Pictures must be dropped from the copy of the entries below; all else is returned exactly.
Top of RECORDS FOR PROCESSING
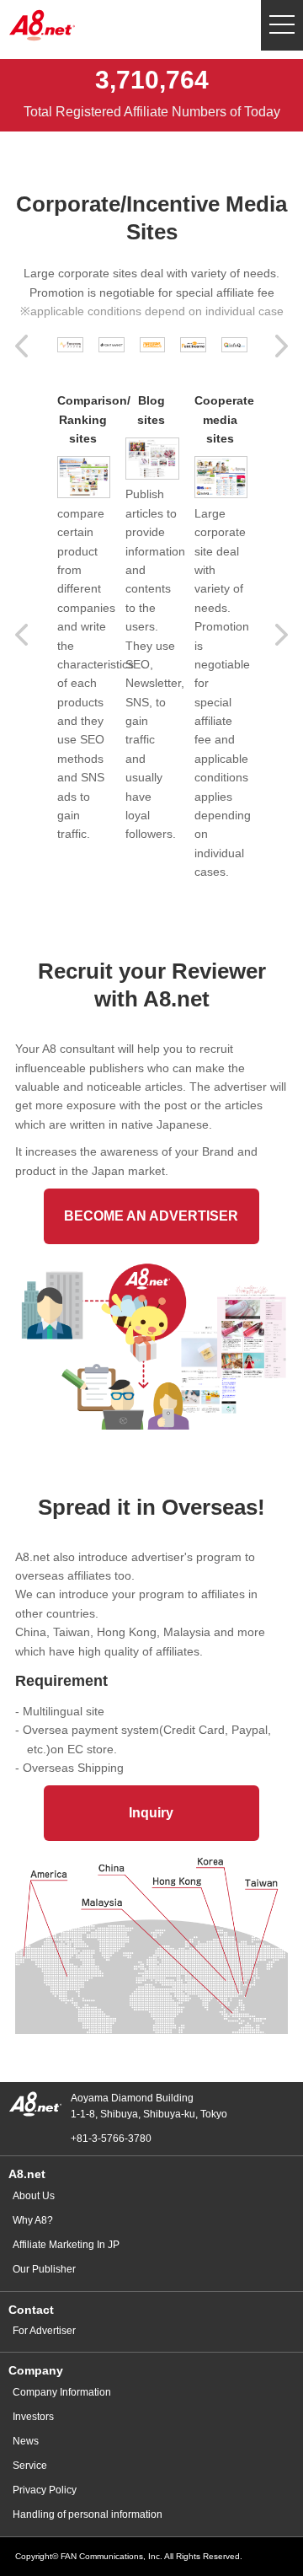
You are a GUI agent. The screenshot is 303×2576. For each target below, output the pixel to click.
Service (30, 2465)
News (26, 2441)
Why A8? (33, 2220)
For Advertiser (44, 2331)
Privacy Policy (45, 2490)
Bottom of RECORDS FOR PROCESSING
* **SOLUTION FOR THIS EXERCISE**
You are a GUI agent. The screenshot is 303×2576. For each target below, output the pixel to click.
Service (30, 2465)
News (26, 2441)
Why A8? (33, 2220)
For Advertiser (44, 2331)
Privacy Policy (45, 2490)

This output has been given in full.